The firms that design Scotland cheated on their ethics exams

All four of the “Big Four” consultancy firms - KPMG, PwC, EY and Deloitte - have been fined in the Netherlands by US regulators after it was found that “hundreds” of their staff were cheating on ethics exams and other regulatory training exercises and professional requirements with staff found to have been regularly collaborating and sharing answers during an investigation running between 2018 and 2022.

These are firms that the Scottish Government have frequently used to design policies despite other scandals surrounding the firms. Last year, Common Weal uncovered - following our own two year investigation and after attempts by the Scottish Government to block our access to information under Freedom of Information - that the award for the design of the ill-fated National Care Service was given to KPMG even after the Government was warned to not engage with them following advice that “the entire firm was dishonest”.

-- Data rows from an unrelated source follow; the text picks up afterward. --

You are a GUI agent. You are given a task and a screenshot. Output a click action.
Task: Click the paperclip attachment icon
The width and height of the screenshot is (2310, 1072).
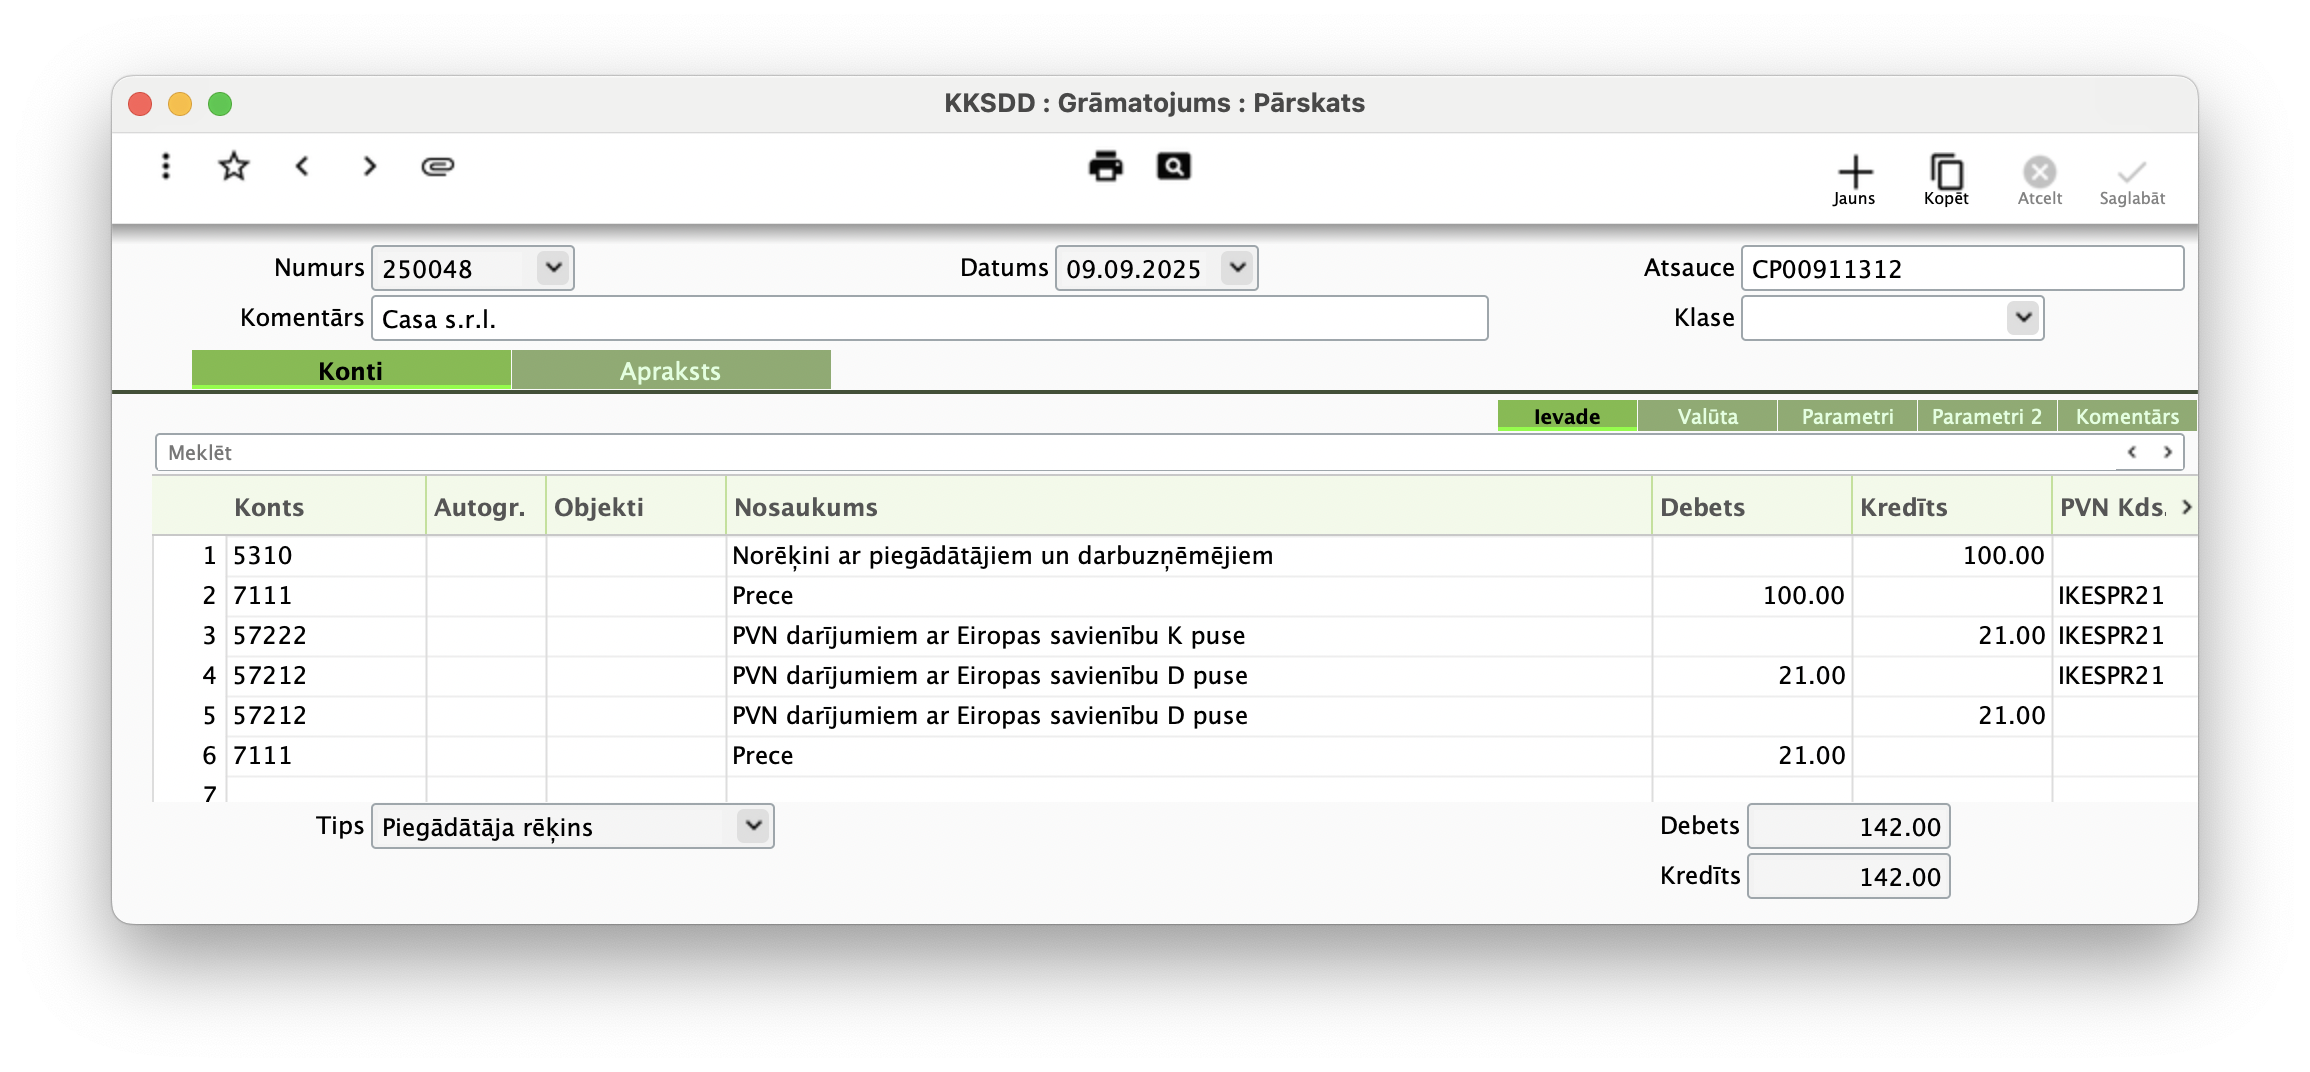(x=438, y=166)
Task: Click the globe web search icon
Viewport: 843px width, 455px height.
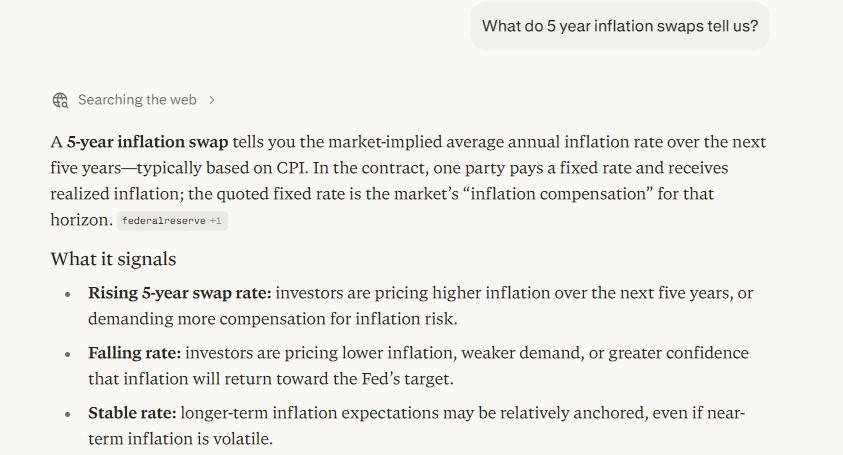Action: (60, 100)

As we mentioned in last week’s magazine article “Scotland’s Not For Sale, Part I”, PwC has also earned money from the design of aspects of the National Care Service. Deloitte won a £9 million contract related to the IT services behind Scotland’s social security systems and EY have earned at least £6 million from the Scottish Government in contracts related to CalMac. EY were also related celebrated by the Scottish Government for their report stating that Scotland was the second favourite region of the UK (outwith London) for foreign direct investors - that report didn’t, of course, mention the fact that foreign direct investment is the reason that Scotland has one of the highest rates of outwards profit extraction not just in Europe but in the entire world. These are just the latest in a series of fines these companies have been charged since the UK Financial Reporting Authority stated in 2019 that the companies should be replaced “as soon as possible”.

Many of the contracts mentioned above occurred during the period where we now know that these companies were cheating on regulatory and ethics exams. This raises serious questions about the soundness of the policies they produced during this time and about the Government’s willingness to use them and to keep using them.

In our handbook for a better Scotland, Sorted, we call for an end to reliance on corporate firms with no democratic oversight for policy-making. Instead, the Scottish Parliament should set up a Civic Forum comprised of working groups of Subject Forums (each similar to Common Weal’s own Expert Working Groups or the Scottish Government’s Expert Advisory Groups) who can develop policy ideas and submit them to Parliament and the civil service for further scrutiny and development. It would be a statutory duty for the Parliament and especially the Government to submit its own policy ideas to the Forum and all of these bodies would be subject to oversight by a national Citizens’ Assembly. The use of corporate firms to develop policy - especially those found to be “entirely dishonest” and to have cheated on their ethics exams - would be banned.